| What to produce |
If a line below contains the word "computer", count it; give only the total.

--------

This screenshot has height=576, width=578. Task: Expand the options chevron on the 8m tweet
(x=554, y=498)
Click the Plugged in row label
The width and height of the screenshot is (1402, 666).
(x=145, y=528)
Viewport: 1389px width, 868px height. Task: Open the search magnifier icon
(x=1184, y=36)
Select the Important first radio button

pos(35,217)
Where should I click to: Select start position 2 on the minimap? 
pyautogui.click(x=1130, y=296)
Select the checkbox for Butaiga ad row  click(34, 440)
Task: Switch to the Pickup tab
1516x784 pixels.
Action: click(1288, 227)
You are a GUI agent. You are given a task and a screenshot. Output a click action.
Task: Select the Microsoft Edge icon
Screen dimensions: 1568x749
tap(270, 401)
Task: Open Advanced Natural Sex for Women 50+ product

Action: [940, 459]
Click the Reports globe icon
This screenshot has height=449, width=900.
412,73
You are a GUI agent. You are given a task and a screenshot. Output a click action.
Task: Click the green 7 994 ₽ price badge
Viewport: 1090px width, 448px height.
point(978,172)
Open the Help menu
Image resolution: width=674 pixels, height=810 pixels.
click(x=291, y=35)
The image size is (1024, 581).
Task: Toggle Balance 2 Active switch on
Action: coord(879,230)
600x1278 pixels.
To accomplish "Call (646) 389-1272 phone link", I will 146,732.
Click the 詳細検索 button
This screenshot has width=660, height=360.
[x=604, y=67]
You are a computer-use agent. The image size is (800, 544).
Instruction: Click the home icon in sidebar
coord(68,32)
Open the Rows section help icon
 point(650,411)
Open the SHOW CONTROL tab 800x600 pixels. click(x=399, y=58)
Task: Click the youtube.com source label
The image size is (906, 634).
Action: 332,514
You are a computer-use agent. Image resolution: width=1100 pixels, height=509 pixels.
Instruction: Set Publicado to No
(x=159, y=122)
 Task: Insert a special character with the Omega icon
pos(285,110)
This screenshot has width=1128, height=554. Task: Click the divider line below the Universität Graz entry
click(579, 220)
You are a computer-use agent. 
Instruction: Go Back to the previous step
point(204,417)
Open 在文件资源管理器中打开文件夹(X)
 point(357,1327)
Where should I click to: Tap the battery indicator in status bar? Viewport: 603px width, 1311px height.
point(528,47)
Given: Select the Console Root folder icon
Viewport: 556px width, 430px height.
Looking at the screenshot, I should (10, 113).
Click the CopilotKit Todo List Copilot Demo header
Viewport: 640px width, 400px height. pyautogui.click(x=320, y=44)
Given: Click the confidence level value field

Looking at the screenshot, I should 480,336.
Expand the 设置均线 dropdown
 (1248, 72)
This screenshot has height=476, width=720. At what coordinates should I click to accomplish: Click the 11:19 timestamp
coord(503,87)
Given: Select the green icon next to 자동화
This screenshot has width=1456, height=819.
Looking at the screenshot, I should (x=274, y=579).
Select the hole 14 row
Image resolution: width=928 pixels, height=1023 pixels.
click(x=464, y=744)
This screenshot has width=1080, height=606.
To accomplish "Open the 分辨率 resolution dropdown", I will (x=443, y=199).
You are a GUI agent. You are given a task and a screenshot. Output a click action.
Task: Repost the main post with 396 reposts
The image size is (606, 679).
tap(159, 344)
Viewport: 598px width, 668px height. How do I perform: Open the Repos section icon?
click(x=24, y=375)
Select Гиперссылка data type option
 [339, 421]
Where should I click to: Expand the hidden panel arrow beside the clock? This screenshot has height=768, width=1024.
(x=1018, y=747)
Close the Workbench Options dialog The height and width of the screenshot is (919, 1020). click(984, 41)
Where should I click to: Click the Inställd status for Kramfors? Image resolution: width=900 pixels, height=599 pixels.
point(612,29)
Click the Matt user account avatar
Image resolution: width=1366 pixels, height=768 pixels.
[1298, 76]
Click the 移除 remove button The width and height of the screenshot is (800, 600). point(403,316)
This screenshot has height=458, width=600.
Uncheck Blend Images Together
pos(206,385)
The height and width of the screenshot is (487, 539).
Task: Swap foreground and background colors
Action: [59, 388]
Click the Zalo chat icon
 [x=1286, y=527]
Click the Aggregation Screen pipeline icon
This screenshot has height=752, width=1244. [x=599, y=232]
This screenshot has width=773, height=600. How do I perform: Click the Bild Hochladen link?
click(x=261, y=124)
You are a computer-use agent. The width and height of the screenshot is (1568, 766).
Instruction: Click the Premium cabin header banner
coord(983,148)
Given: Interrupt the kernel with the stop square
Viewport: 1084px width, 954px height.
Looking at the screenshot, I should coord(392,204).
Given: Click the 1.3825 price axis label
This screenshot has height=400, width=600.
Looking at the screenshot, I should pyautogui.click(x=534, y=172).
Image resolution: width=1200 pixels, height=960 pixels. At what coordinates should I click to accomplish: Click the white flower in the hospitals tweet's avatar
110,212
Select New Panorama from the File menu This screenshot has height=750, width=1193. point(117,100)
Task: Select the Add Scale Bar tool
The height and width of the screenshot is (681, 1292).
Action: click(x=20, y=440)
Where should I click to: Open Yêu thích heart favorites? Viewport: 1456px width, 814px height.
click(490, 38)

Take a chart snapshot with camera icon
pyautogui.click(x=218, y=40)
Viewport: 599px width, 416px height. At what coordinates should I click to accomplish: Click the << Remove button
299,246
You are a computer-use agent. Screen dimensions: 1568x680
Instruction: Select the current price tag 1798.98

--------

| Expected answer |
5